■ Exercise brief ■
Beginning with the line that holds "This screenshot has height=882, width=1810." and finishing with the line that holds "This screenshot has height=678, width=1139.", repeat the listing exactly, leaving every picture out.

━━ Extracted information ━━

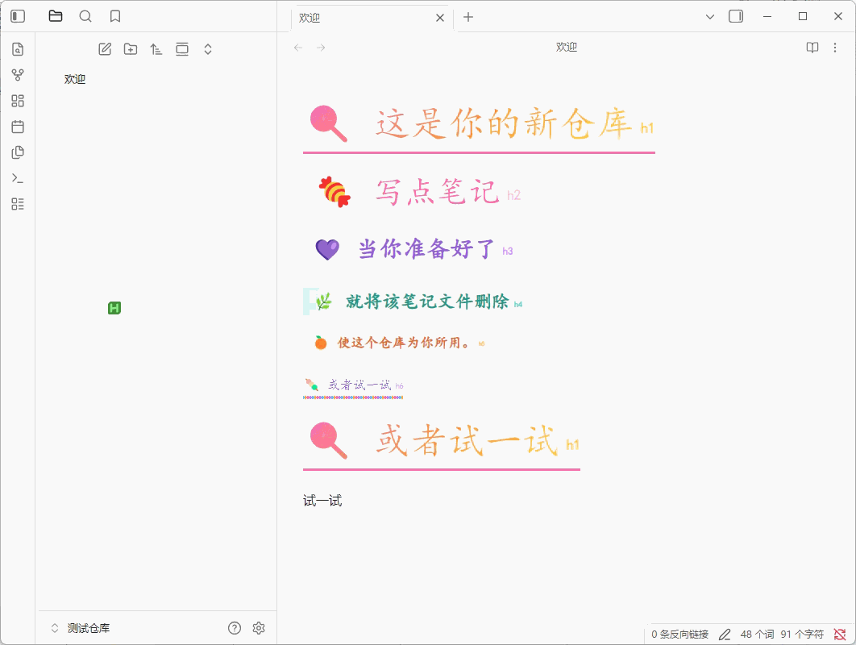Image resolution: width=856 pixels, height=645 pixels.
Task: Switch to the Bookmarks tab in sidebar
Action: pyautogui.click(x=115, y=16)
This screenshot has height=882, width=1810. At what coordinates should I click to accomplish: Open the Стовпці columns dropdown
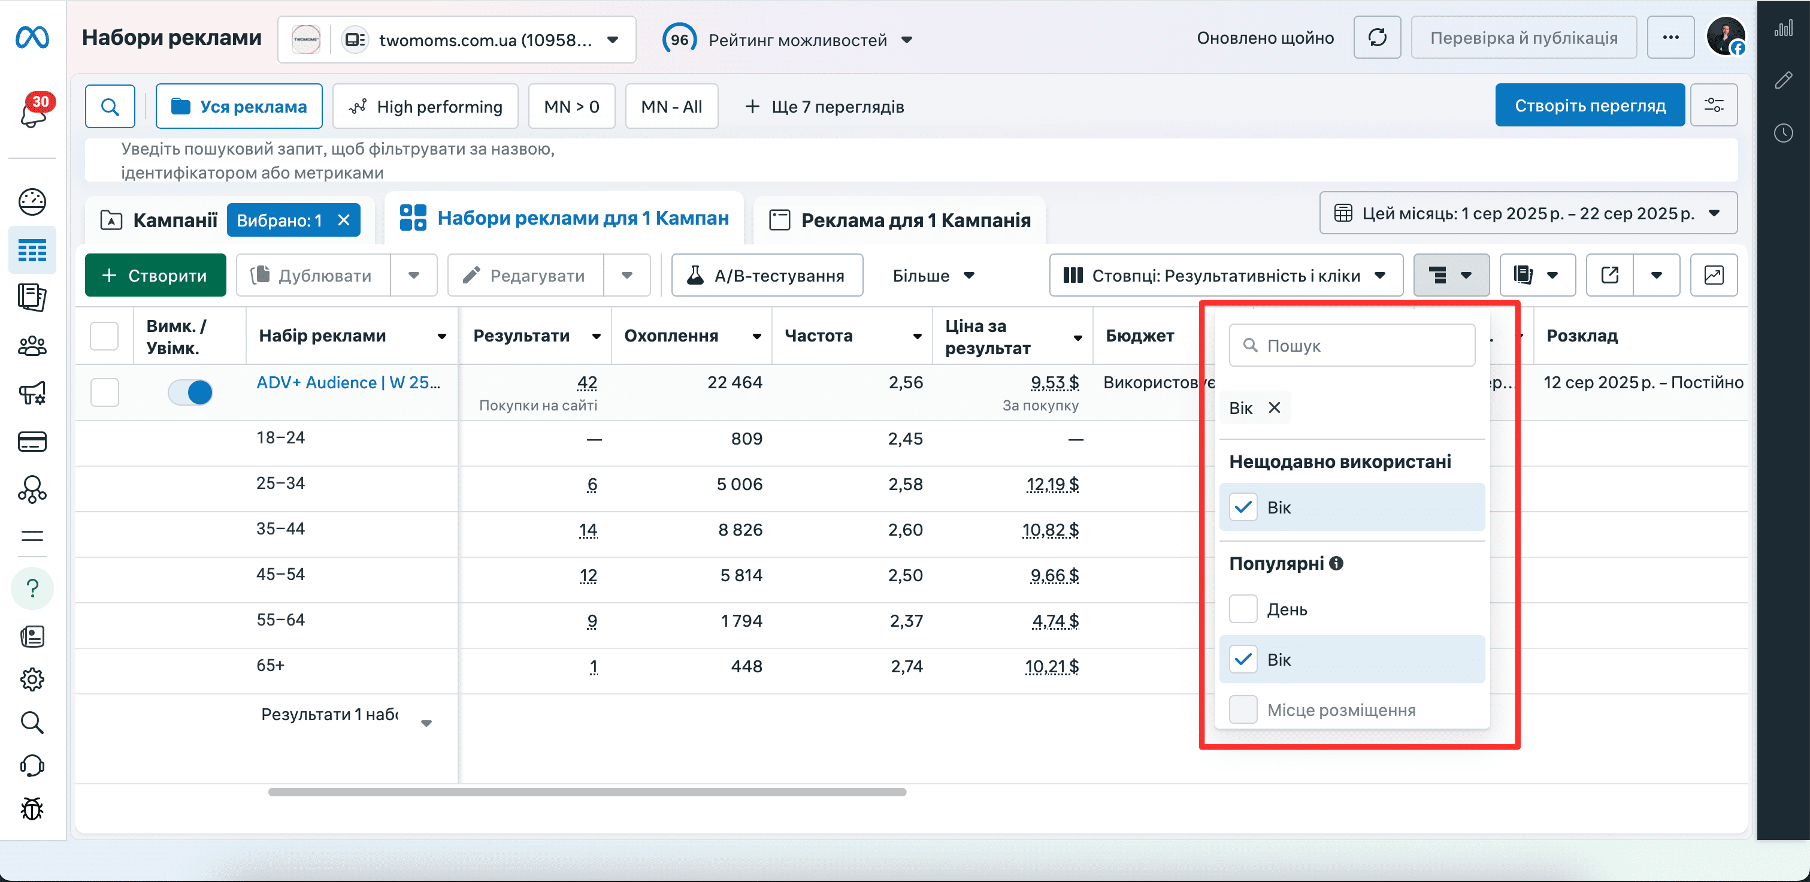(1225, 275)
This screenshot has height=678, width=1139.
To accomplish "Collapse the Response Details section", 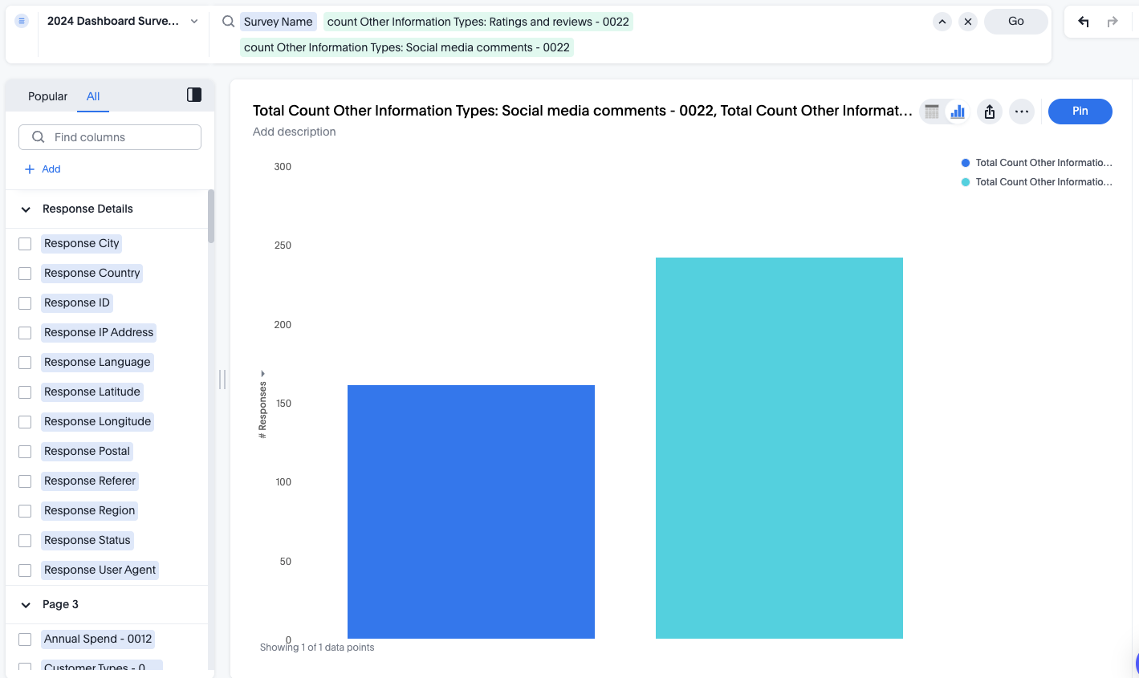I will click(26, 209).
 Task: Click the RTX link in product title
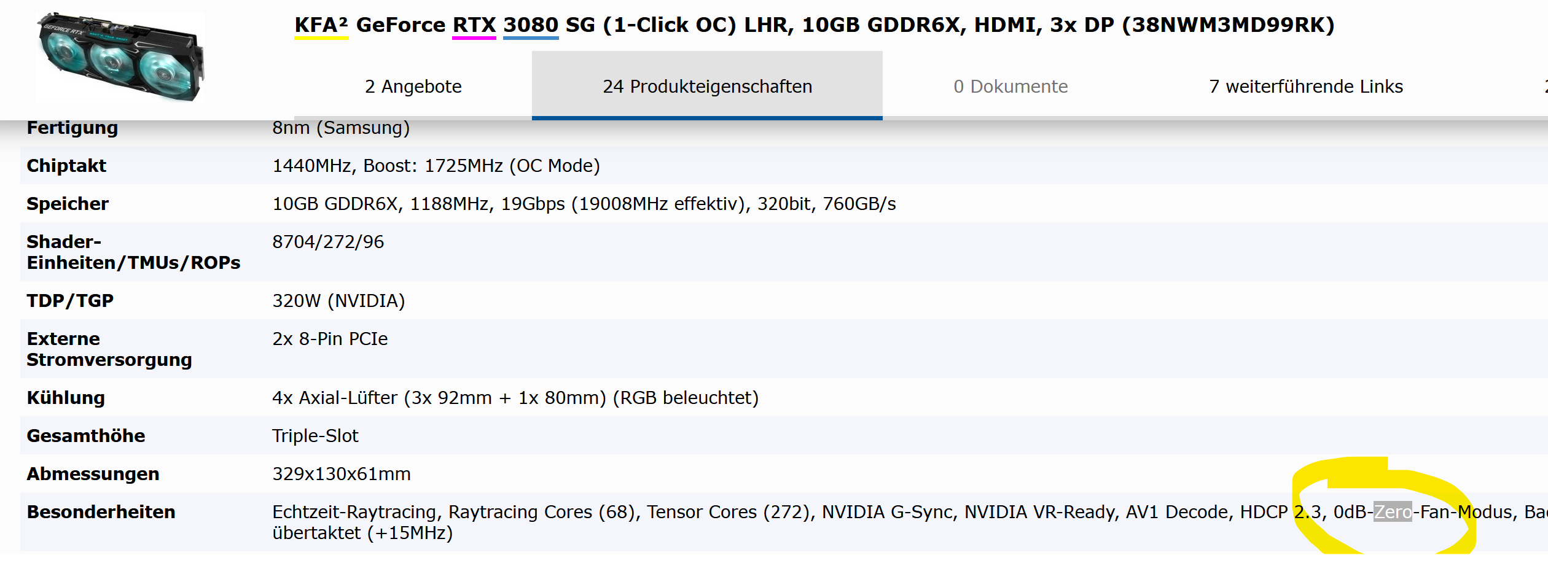[x=474, y=25]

━━━

■ Problem solution ■
This screenshot has height=882, width=1810. At what coordinates should I click to accomplish: Open the Стовпці columns dropdown
(1225, 275)
This screenshot has height=678, width=1139.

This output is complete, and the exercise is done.